Joseph B. Domachowske, MD, of Upstate Medical University, and colleagues reported results of a trial in which 2,738 children aged 3 to 17 years from the United States, Czech Republic, France, Germany and the Philippines were randomly assigned to receive one of the two vaccines.
Joseph B. Domachowske
“[Quadrivalent influenza vaccine, (QIV)] was highly immunogenic; seroconversion rates were 91.4%, 72.3%, 70.0%, and 72.5% against A/H1N1, A/H3N2, B/Victoria, and B/Yamagata, respectively,” the researchers concluded. “Reactogenicity and safety of QIV was consistent with TIV.”

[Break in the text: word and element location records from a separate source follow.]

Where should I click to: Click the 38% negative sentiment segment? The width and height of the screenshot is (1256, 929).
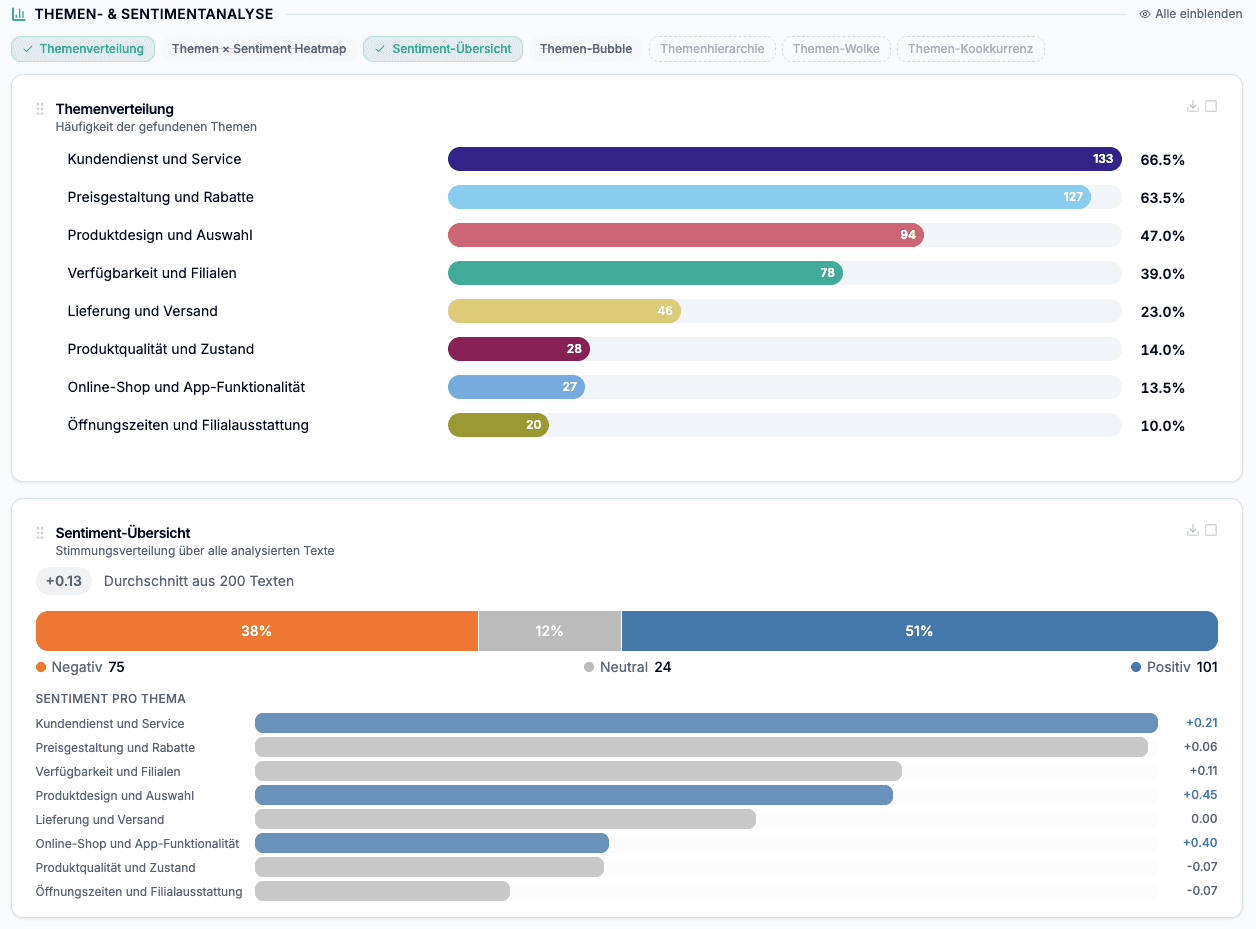256,631
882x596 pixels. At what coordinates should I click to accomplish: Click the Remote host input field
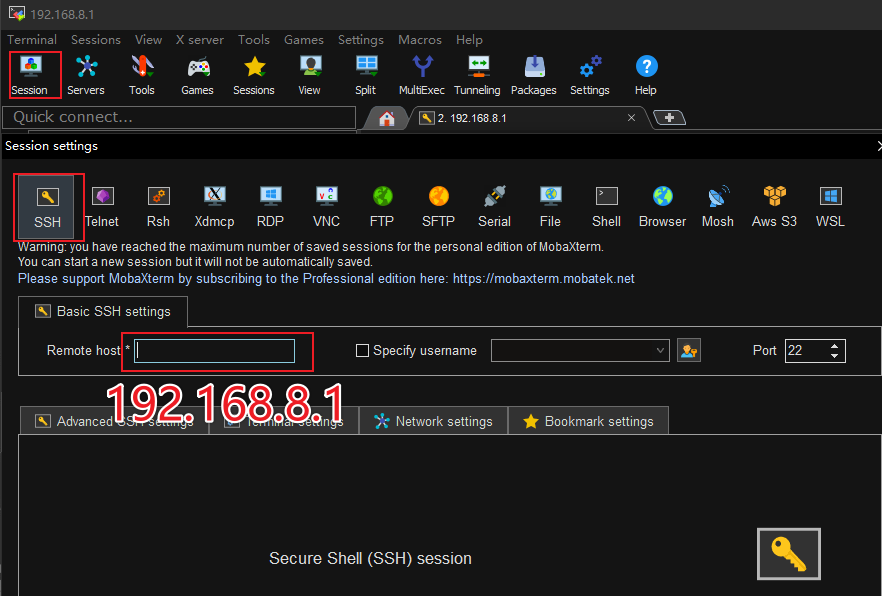click(x=215, y=351)
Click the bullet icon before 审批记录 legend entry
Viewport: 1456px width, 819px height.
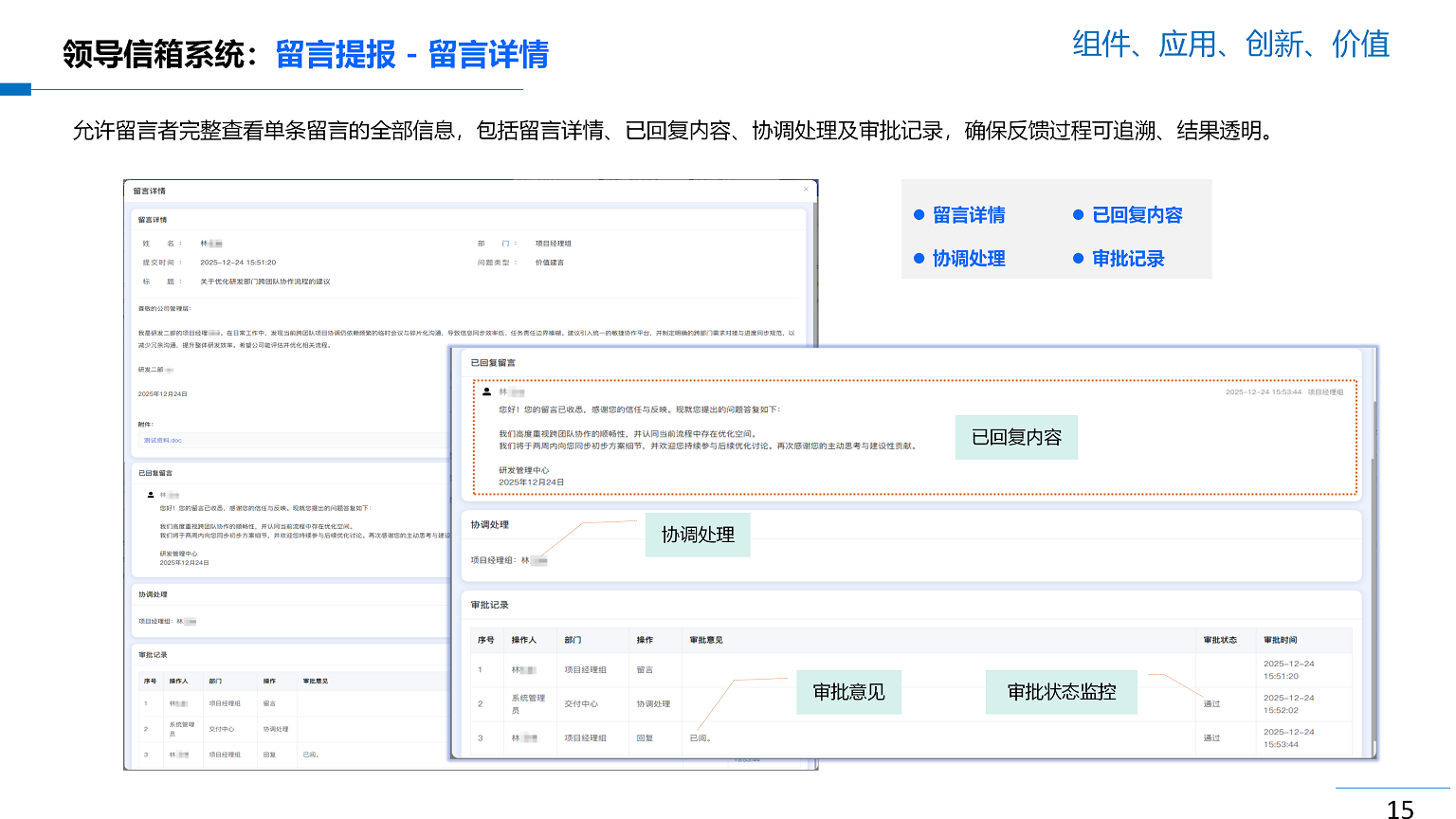pyautogui.click(x=1079, y=258)

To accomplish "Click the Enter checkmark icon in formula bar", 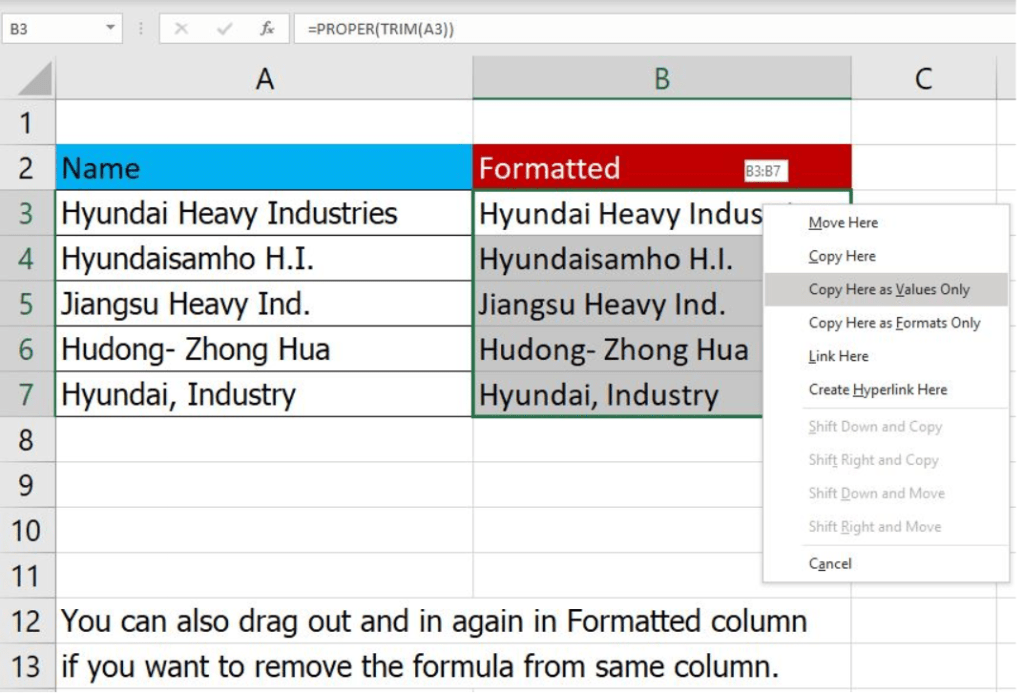I will [x=224, y=29].

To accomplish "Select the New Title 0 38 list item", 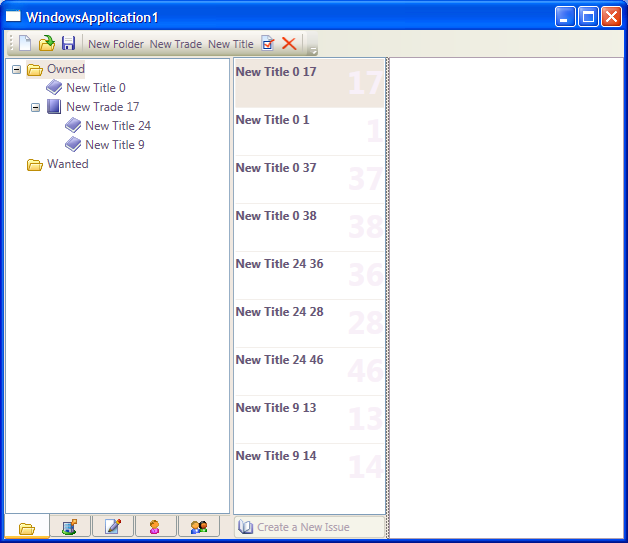I will point(309,227).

Domachowske and colleagues noted two potential limitations to the study, specifically that natural exposure to influenza could have been a confounding factor, and that the immunogenicity data provided no information on the magnitude of protection against influenza B illness.
“QIVs contain an added B-lineage strain not included in TIVs,” Domachowske told Infectious Diseases in Children. “Our multicenter, phase 3 pediatric clinical vaccine trial demonstrated safety and immunogenicity of a new inactivated QIV that was similar to both comparator trivalent vaccines, with enhanced antibody responses to the added B strain. The availability of safe and immunogenic QIV vaccines offers a new strategy to broaden protection of children against influenza infection.”
The researchers said their findings indicate that QIV provides a good alternative to TIV, particularly in years of B strain “mismatch.”
Joseph B. Domachowske, MD, can be reached at Upstate Medical University, Department of Pediatrics, 750 E. Adams St., Syracuse, NY 13210; phone: 315-464-7577; email: domachoj@upstate.edu.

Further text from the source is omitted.